You are viewing a plain text version of this content. The canonical link for it is here.
Posted to issues@camel.apache.org by "Luca Burgazzoli (JIRA)" <ji...@apache.org> on 2013/01/11 16:42:13 UTC

[jira] [Updated] (CAMEL-5958) Bindy ignores bean class type

     [ https://issues.apache.org/jira/browse/CAMEL-5958?page=com.atlassian.jira.plugin.system.issuetabpanels:all-tabpanel ]

Luca Burgazzoli updated CAMEL-5958:
-----------------------------------

          Component/s: camel-bindy
          Description: 
It looks like camel-bindy does not take into account the class specified in the method:

    bindy(BindyType.Csv, MyCamelBeans.TEST.class)

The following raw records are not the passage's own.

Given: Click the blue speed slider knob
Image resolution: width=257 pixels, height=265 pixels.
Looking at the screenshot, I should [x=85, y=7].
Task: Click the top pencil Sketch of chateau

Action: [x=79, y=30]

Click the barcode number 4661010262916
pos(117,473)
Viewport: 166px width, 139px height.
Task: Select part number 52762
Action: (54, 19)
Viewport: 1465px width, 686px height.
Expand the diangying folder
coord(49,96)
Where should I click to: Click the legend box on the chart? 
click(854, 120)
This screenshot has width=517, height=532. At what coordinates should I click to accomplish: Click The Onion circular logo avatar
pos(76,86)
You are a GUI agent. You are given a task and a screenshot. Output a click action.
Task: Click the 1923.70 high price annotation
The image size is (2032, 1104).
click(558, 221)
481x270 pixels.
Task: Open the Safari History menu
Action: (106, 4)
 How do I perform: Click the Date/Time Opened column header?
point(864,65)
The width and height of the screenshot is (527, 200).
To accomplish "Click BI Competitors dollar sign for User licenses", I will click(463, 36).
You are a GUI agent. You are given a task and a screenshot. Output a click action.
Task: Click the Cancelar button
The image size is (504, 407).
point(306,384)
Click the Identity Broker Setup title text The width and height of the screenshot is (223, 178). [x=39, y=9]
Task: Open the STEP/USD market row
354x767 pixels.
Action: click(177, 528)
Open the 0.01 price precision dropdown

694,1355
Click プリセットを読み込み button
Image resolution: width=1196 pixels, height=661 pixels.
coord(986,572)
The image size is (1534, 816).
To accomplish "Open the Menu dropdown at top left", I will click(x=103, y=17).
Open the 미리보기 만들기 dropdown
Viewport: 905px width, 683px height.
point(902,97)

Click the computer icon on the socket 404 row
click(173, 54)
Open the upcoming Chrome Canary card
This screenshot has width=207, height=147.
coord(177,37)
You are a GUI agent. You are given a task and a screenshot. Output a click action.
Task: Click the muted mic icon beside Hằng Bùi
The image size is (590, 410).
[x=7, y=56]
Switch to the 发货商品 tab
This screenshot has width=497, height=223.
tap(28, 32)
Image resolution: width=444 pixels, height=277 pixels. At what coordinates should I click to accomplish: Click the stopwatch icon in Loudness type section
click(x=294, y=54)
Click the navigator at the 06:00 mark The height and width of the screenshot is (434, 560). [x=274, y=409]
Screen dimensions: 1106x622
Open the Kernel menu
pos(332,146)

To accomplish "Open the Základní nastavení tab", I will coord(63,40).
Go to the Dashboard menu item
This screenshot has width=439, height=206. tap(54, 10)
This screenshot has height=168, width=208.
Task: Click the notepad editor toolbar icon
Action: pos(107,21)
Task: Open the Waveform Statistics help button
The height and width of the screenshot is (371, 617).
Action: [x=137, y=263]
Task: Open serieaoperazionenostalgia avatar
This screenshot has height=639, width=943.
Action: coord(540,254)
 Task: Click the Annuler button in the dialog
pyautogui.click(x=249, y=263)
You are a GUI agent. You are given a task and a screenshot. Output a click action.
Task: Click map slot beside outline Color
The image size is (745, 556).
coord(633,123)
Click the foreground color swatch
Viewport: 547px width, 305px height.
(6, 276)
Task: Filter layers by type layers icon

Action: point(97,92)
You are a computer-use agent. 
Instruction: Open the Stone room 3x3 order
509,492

I have class MyCamelBeans which includes several "bindies" among which I have a really simple MyCamelBeans.TEST:

    class MyCamelBeans {
        @CsvRecord(separator=";",isOrdered=true)
        public static final class TEST {
            @DataField(trim=true,pos=  1) public String tradingDate;
            @DataField(trim=true,pos=  2) public String isinCode;
        }

        ... some other @CsvRecord ....
    }

I also have some @FixedLengthRecord classes defined in the same package.
If I run the following route:

    from("file:data/test?noop=true&idempotent=true&fileName=test.csv&delay=60000")
        .split(body(String.class).tokenize("\n")).streaming()
        .unmarshal().bindy(BindyType.Csv, MyCamelBeans.TEST.class)
        .to("log:DS?level=INFO&showHeaders=true");

Camel (2.10.3) fails with an NPE:

    java.lang.NullPointerException
            at org.apache.camel.dataformat.bindy.BindyCsvFactory.setDefaultValuesForFields(BindyCsvFactory.java:583)
            at org.apache.camel.dataformat.bindy.BindyCsvFactory.bind(BindyCsvFactory.java:230)

if I remove the other bindies, camel-bindy works as expected. 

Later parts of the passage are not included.